CHAPTER II. THE CITY.

CITY OF GUATEMALA, FROM THE CERRO DEL CARMEN.

The city of Guatemala occupies a beautiful position in the middle of a broad plain, surrounded on all sides by mountains and volcanoes. Hill after hill rises to the north until the view is shut in by the distant Sierra Madre range. To the south-east is a volcanic group crowned by the peaks of Pacaya, and above the nearer hills to the south rise the giant cone of Agua and the triple craters of Fuego.

The streets of the city are laid out at right angles, and they gain an appearance of breadth from the lowness of the houses. Two-storied houses are as scarce as earthquakes are frequent, and the long low lines of buildings are broken only by the stumpy bell-towers and squat cupolas of the churches.

Churches and houses alike are white-washed, and the general effect is cheerful and even dazzling in the bright sunlight of the tropics. Street tramways, telegraph and telephone wires, and electric lights are there to keep us up to date; but in spite of their intrusion, it is Old Spain—the Spain of the Moors—which comes uppermost in one’s mind when wandering about the city. The deep-set windows, barred with the heavy iron “reja,” and the broad “zaguan” or porch, through which one catches a glimpse of the arches of a colonnade round a patio bright with flowers or chequered with the grateful shade of trees, take one back at once to the sunny plains of Andalusia. Nothing in the whole city was so attractive to both of us as the great market-place, and there we spent many hours. Every morning the broad streets leading to it were thronged with gaily-dressed ladinos (half-castes) and Indians, and we were even driven by frequent collisions to quit the narrow side-walk for the rough cobble-stones of the street.

The Indians are for the most part carriers of vegetables and other produce from the neighbouring villages, or merchants from a distance, who bring all their merchandise on their backs packed in light wooden crates called “cacastes.” The Indian women from the nearer hamlets also come burdened with large bundles of clean linen which has been washed for the townsfolk, or support baskets on their heads full of cakes and “pan dulce” for sale in the market-place, and many carry an additional burden slung in a shawl over the back, from which peeps out the quaint little face of an Indian baby. To judge from the expression of their faces one would say that the Indians are a dull and solemn race; but this impression vanishes when one hears their lively chatter as they trot along under their burdens, for none but the most heavily laden condescend to the slowness of a walk.

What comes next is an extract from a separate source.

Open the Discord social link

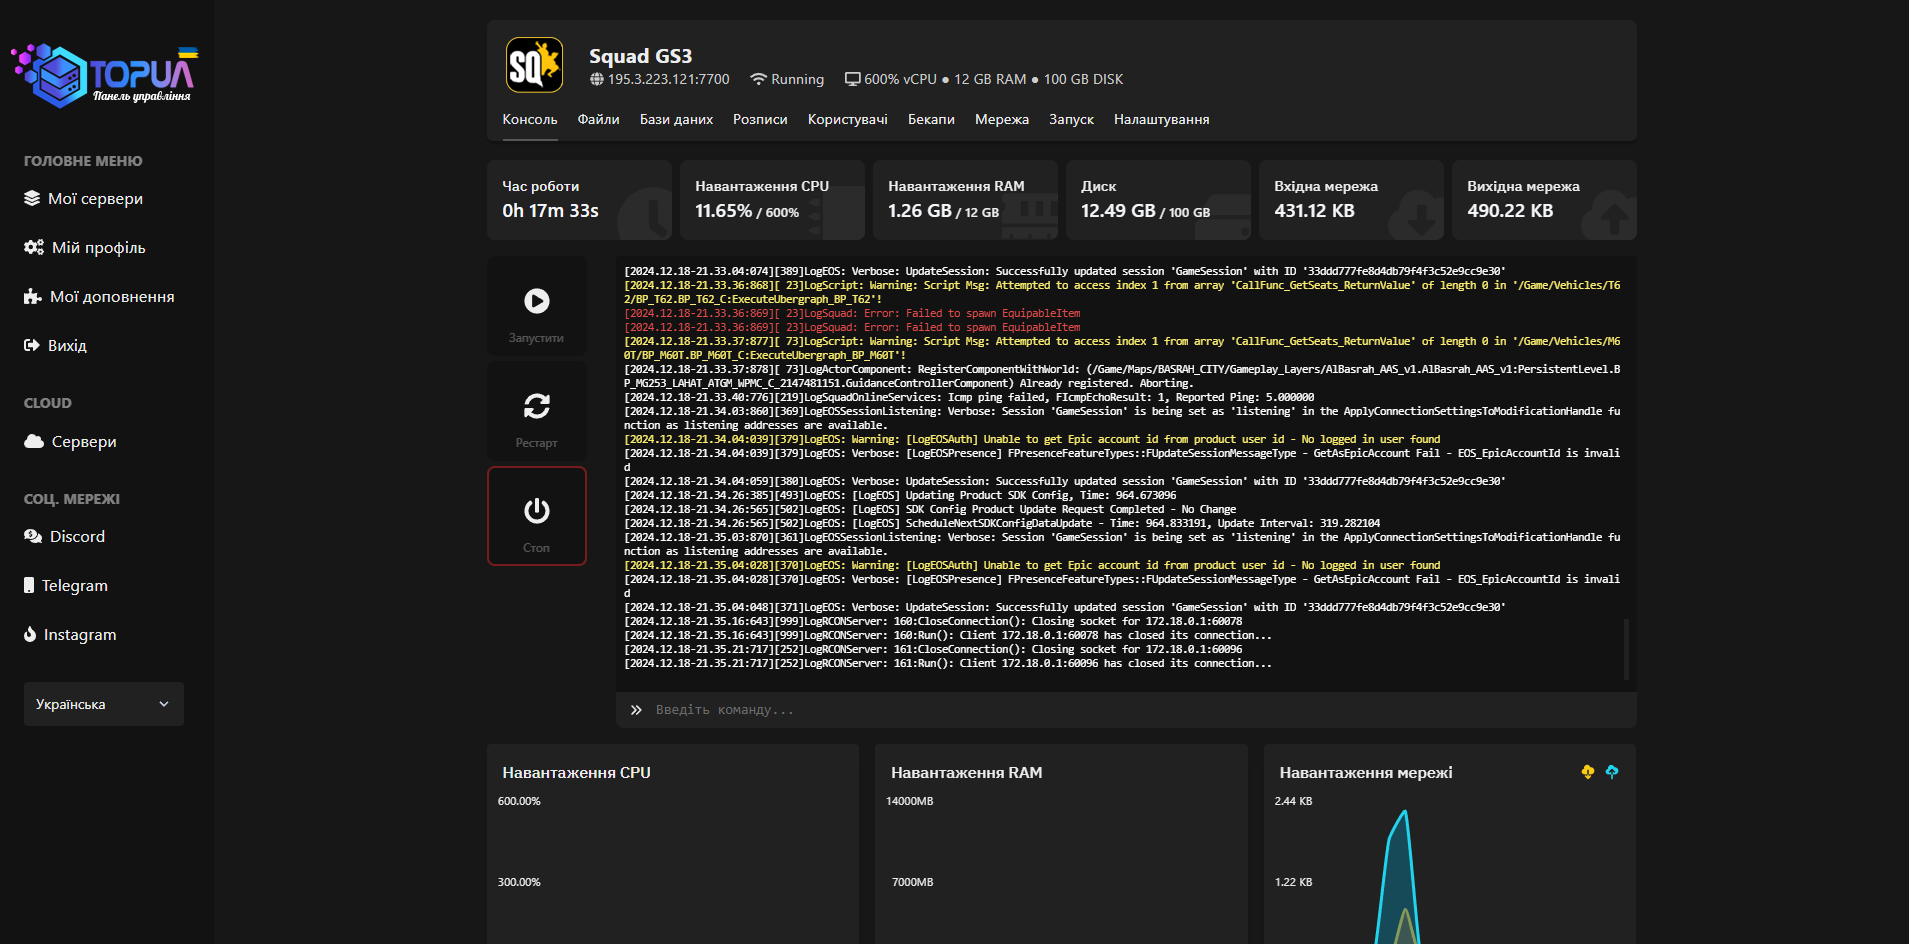pyautogui.click(x=77, y=537)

The ladino housekeepers and maid-servants with their bright striped aprons and rebosos add to the crowd, and give it a distinct charm when they poise their large flat baskets on their heads and show their shapely bare arms and pretty hands to advantage. One is not long in the city before hearing the wails of the mistresses at the length of time spent by their servants in buying a few vegetables or a dozen eggs, for, indeed, these handmaidens dearly love the loitering and chatter of the market-place.

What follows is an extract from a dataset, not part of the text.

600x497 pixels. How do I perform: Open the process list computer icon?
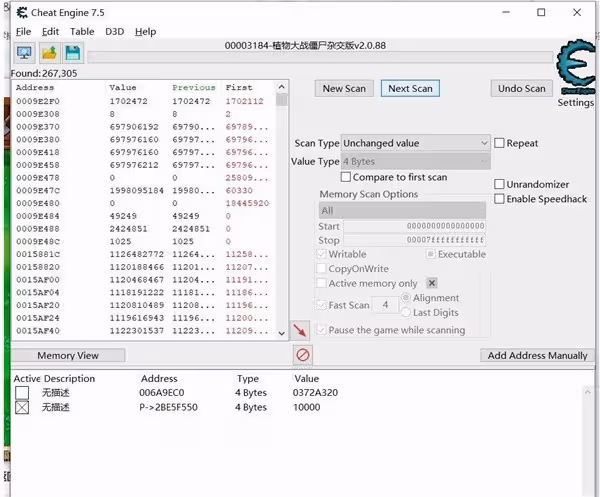[x=24, y=53]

The market-place itself is divided into two large patios surrounded and crossed by corridors. Small recesses in the walls are used as shops, like those in an eastern bazaar. Here the vendors of the durable articles ply their trade, offering for sale hardware and saddlery and all the innumerable sacks, bags, ropes, and girths needed for the trains of pack-mules; whilst others deck out their stalls with the bright-coloured dress fabrics so much loved by the natives. Towards the middle of the market-place, where the light fell strongest, colour reigned supreme in the rainbow hues of the women’s dresses and the brilliant tints of the tropical fruits. Here are heaped up mountains of golden oranges, red, yellow, and green bananas, cocoanuts, pine-apples, aguacates, anonas, and tomatoes large and small, jocotes, pimientos, limes, and sweet lemons, great bunches of flowers, endless bundles of green vegetables, and baskets piled high with fresh eggs; in fact the produce of every clime, from potatoes grown on the cold slopes of Agua to the sugar-cane from the hot plains of the Pacific coast.